We’ve been lucky enough to visit some of the most famous gardens in the world including Kew, Sissinghurst, and Kensington in England, Netherlands’ Keukenhof at tulip time, the National Arboretum in Washington, DC, Montreal’s Botanic Gardens, to name a few.
On July 8 we toured seven outstanding gardens right here in Montgomery County, Virginia, during the 22nd annual New River Valley Garden Tour, the best yet. I emoted all the way home.
They are different from each other, each enviable in unique ways, but if I had to pick just one, it would be the one where rust prevailed. Yup, rust.
The Angle-Relf garden is tucked away on a narrow winding road, set on a hill hidden from view if you headed east. The couple bought the rundown 40-year-old house in 1976 and set about taming its weed-covered four acres that was overly populated with locust and cedar.
To call their creative idyll imaginative is to beg a look at a Thesaurus for better adjectives to do it justice, perhaps fanciful or inspired or quixotic. The pair reclaim and recycle with humor and vision, and always with rusty overtones.
All you need is a rusty propane tank, a bucket and other odds and ends, and voila, a cow!
Wok, tractor seat, and shovel make faces with the help of pie plate, muffin tin, and other rusty bits.
Paint brushes are wide-eyed and all stuck-up.
Mandevilla aka rocktrumpet brightens a corner of the wraparound deck.

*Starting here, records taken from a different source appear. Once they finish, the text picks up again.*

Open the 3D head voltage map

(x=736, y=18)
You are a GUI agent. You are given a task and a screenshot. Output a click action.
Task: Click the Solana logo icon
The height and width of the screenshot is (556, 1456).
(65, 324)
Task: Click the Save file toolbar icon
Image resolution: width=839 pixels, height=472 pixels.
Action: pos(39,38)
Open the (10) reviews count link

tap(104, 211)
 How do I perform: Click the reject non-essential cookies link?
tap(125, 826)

Hosta in the kitchen sink.
Wild colors flung about with abandon.
Marigolds blend with rust tones.
What else but a water garden?
Cement encrusted hats rest on bowling ball hat stands
Greenhouse view.
Tour de France rejects.
Round and round: hayrack wheel, BBQ grill, microwave rack.
Retired watering cans.
Giant mushrooms.
Children’s clothes cast in plaster mix.
Garden tools make art.
Breezes blow fabric art where rust reigns.

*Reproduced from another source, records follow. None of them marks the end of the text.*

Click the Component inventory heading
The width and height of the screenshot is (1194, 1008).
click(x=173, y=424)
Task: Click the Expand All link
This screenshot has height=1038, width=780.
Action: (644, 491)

This year’s seven gardens, the Angle-Relf’s, plus the Golden’s, Hagood’s, Hammett’s, Ryan-Plunket’s, Schnecker’s and Wickham’s all all provided multiple chances to fall in love with gardening. It was an absolutely picture-perfect, weather-perfect day.

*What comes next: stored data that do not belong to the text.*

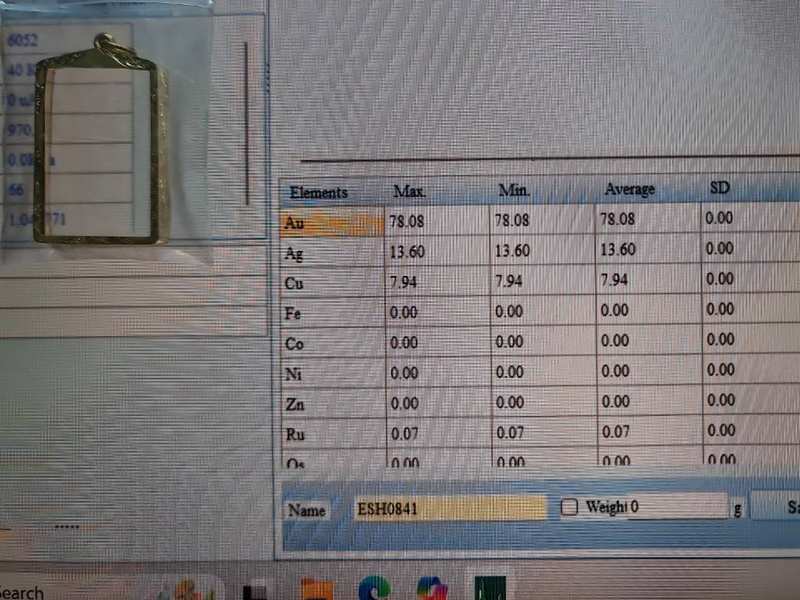This screenshot has height=600, width=800.
Task: Click the dark Task View taskbar icon
Action: tap(255, 590)
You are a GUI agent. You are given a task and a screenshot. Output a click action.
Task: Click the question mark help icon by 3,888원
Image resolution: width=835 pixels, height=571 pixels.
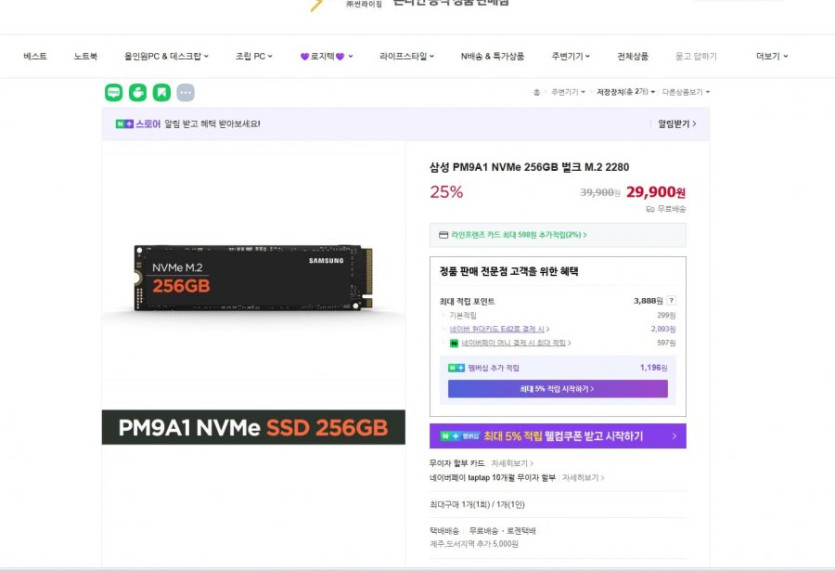(671, 300)
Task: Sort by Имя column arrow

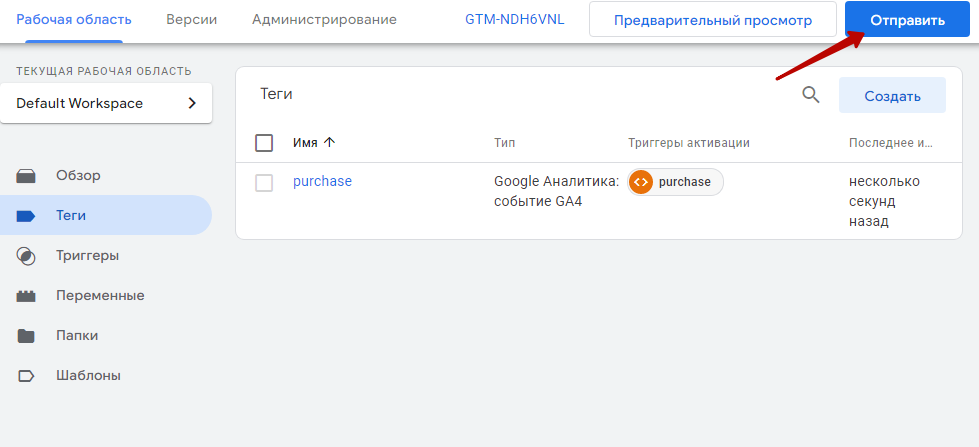Action: click(x=329, y=142)
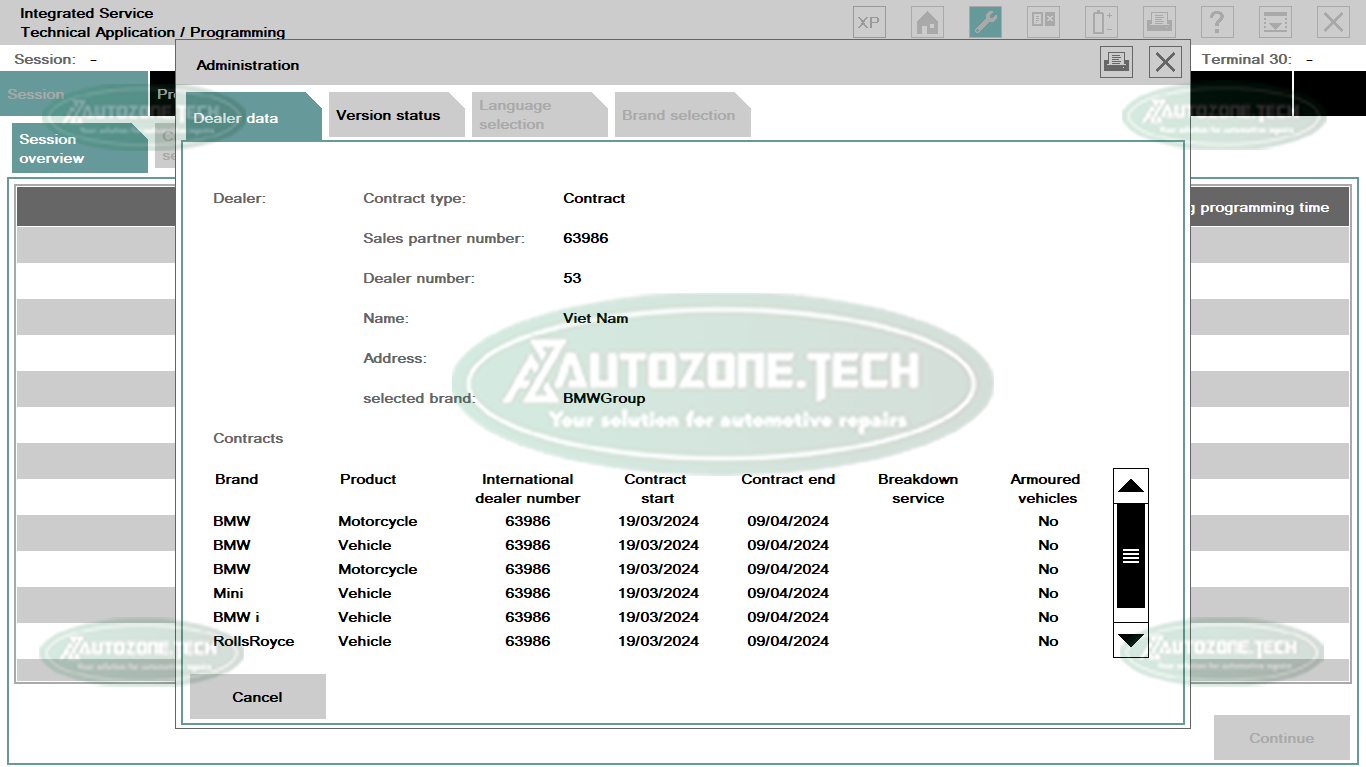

350 beautiful green acres framed by stream and mountains.
White campanula (bellflower) is a flag against the sky.
Brilliant red of Crocosmia (lucifer) blends patriotically with blue sky and white clouds.
Spring-fed trickle edges garden.
Campanula, aka bellflower or harebell.
Brilliant blue garden accents.
An exuberant dahlia.
Millstones are fountains in cascading stream.
I don’t even like gladioli but these are fantastic set between the brilliant wicker chairs and against the folly walls that are shingled with yellow poplar bark.
Every garden needs a rope swing…
and every front porch, one like grandma’s.
Hydrangea hideaway.
Invitating spot to admire a sweeping valley view.
July 4 fireworks by Mother Nature..
Onions, beans, and tomatoes make a garden too.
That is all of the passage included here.